◆ TASK TO COMPLETE ◆
Using the post on Business Continuity below, answer these questions:
1. What was kept in containers along the walls at Eli Lilly & Company's Indianapolis properties?
2. Which illness was the lime juice supplied to British sailors meant to prevent?
3. How many men did Moses send to spy out the land of Canaan?

Tuesday, May 13, 2008

ERM-BC-COOP: Shot in the arm

Many of us think Business Continuity is a (relatively) new idea.

It isn't.

I was introduced to Business Continuity - as distinct from Disaster Recovery - as a small child.

How can that be?

In my childhood days each small fry was obliged to be probed and prodded and needled before he or she could go to first grade.

What happened to us was called "preventive medicine" and what happened was that we were carefully examined and given a series of shots (sometimes in combination) and vaccinations.

Preventive - or preventative - medicine is nothing more than a Business Continuity preventative; keep the kids healthy by preventing illness or at least by mitigating the severity of an illness.

Another Business Continuity preventive measure was stored in containers along the walls at Eli Lilly & Company's Indianapolis properties. What was this critical product? Salt pills.

In the first case, the puncture wounds to my skin served multiple purposes. First, and the direct result, was to keep me healthy so that I could attend school.

If I was healthy, my parents could be productive at their jobs.

If I was healthy, I would not be a health threat to the staff at P.S. #2 and the other first graders would be safer, too.

In the second case, Eli Lilly knew that it could spend small change on salt pills or lose valuable production from its line personnel.

Lilly was, at least "back then" an organization that realized its personnel were the key to a positive bottom line and it treated them accordingly.

But Business Continuity goes back farther than even my childhood.

Those British sailors didn't get to be known as "Limeys" for nothing. The term dates back to the 19th century (1800s) when, according to http://www.wikpedia.com/, "The term is believed to derive from lime-juicer, referring to the Royal Navy and Merchant Navy practice of supplying lime juice (an anti-scorbutic) to British sailors to prevent scurvy in the 19th century. The term is believed to have originated in Australia in the 1880s."

The citrus juice was for the obvious reasons - the sailors needed to be as able as possible to make the extended journeys from shore to shore.

While most stage coaches probably lacked an on-board spare wheel, most wagon trains carried spares, and often spare draft animals were tied to the back of a wagon. The business of the wagon train was to move people and goods from point to point in a timely (read "in decent weather") manner.

It is no stretch of the imagination to suggest that Business Continuity goes back to the first strategic military thinkers who, as they sent troops into battle, held back a certain number of soldiers in reserve, prepared to enter the fray should the tide start to turn against their flag. Could this be a case of primary and alternate responders?

Business Continuity, unlike Disaster Recovery - and certainly IT disaster recovery - has been with us almost from the beginning. It just was not called "Business Continuity."

Business Continuity as a military device can be linked back to Biblical times. Moses sent 12 men to "spy out" the land of Canaan and Joshua, one of the 12, later sent out two men to spy out Jericho. In both cases, the spies were sent so that Israel would be prepared for what could happen next. The ancient Israelites were in the "business" of conquering the promised land.

◆ MATERIAL PROVIDED ◆
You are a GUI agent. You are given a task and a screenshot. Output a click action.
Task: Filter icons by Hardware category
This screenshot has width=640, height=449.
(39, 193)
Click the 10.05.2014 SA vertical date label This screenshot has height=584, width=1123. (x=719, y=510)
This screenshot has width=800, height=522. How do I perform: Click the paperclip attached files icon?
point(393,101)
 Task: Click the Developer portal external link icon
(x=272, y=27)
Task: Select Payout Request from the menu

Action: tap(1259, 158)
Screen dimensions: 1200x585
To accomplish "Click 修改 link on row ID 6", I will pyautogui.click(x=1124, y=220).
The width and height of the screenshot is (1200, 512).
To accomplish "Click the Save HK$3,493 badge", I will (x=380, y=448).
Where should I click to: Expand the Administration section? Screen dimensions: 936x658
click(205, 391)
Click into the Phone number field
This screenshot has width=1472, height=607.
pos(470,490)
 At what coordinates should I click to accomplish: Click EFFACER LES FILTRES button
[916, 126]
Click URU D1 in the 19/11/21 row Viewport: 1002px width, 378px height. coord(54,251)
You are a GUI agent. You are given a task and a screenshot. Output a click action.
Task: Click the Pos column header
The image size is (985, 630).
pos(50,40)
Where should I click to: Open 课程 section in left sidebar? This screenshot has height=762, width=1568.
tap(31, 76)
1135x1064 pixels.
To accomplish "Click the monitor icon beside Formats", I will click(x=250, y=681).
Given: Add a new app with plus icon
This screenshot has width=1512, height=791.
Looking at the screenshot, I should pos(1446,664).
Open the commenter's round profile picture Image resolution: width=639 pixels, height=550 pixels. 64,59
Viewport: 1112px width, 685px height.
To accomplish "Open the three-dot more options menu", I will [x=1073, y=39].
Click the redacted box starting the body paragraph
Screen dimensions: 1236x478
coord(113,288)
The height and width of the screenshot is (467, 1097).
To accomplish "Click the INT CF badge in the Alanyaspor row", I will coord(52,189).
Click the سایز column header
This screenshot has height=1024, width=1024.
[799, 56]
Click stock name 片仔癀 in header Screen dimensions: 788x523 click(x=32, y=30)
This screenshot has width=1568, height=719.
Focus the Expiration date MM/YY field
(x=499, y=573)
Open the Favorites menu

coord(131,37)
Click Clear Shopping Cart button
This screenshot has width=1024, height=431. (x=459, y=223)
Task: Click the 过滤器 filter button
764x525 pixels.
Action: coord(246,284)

◆ TASK ANSWER ◆
1. Salt pills.
2. Scurvy.
3. Twelve.